The primary outcomes of the study were total antibiotic exposure and adverse outcomes. The researchers hypothesized that within 30 days after enrollment, the total number of antibiotic-days would be lower in the procalcitonin group than in the usual-care group, and adverse outcomes would not be more than 4.5% higher.

But that's not what they found. Overall, 984 patients (59.4%) received antibiotics within 30 days. Among the 826 patients in the procalcitonin group and the 830 patients in the usual-care group, there was no significant difference in antibiotic exposure (4.2 and 4.3 mean antibiotic-days, respectively).

In an analysis of secondary outcomes, there was no significant difference between the procalcitonin and usual-care groups in the percentage of patients receiving any antibiotics within 30 days (57% and 61.8%), the percentage of patients receiving an antibiotic prescription in the emergency department (34.1% and 38.7%), or the mean hospital antibiotic-days among hospitalized patients (2.6 and 2.7 days). The percentage of patients with adverse outcomes (mainly hospital readmission) was also similar in both arms (11.7% and 13.1%).

Only among patients with acute bronchitis was a difference noted, with 17.3% of patients in the procalcitonin group receiving antibiotics, compared with 32.1% in the usual-care group.

Little impact on clinical decision-making

The authors of the study, which is being presented this week at the annual conference of the American Thoracic Society, listed a few possible explanations for the findings. One is that procalcitonin levels generally matched patient symptoms and the clinicians' judgment on whether there was a bacterial infection.
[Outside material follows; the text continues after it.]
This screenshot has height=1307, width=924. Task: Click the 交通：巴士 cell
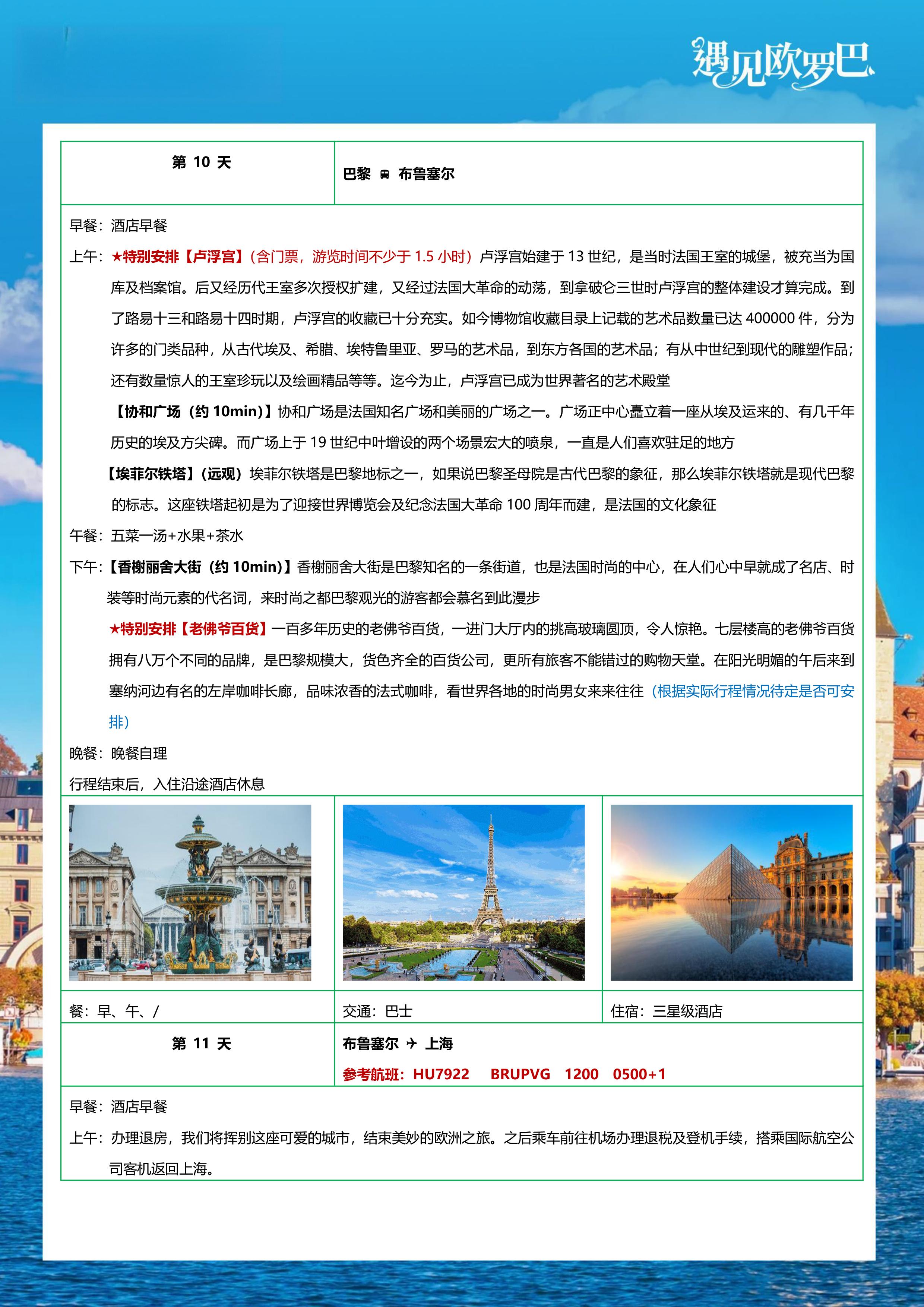(x=377, y=1011)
In both treatment arms, patients with lower procalcitonin levels were less likely to receive antibiotics than patients with higher levels. Even when clinicians didn't have test results, they prescribed antibiotics at the same rates as those that did.

That suggests that the procalcitonin test results didn't have much of an impact on the clinical decision to withhold antibiotics, perhaps because clinicians had decided to withhold antibiotics based on clinical signs.

The authors also suggest that, with the increased attention to antibiotic overuse and stewardship that has emerged in recent years, procalcitonin tests may not substantially reduce antibiotic prescribing any further.

Lead author David Huang, MD, MPH, a professor and emergency medicine specialist at the University of Pittsburgh School of Medicine, told CIDRAP News that, as a physician who is concerned about antibiotic overuse, he finds the results of the trial disappointing. But he also notes that the study reinforces the idea that, like antibiotics, diagnostic tests should also be used judiciously.

"I think our results are consistent with the overall idea behind the Choosing Wisely campaign: that clinicians should be thoughtful when deciding whether or not to order a diagnostic test," Huang said. "Particularly regarding what value the test truly has and how the test will, or will not, change management."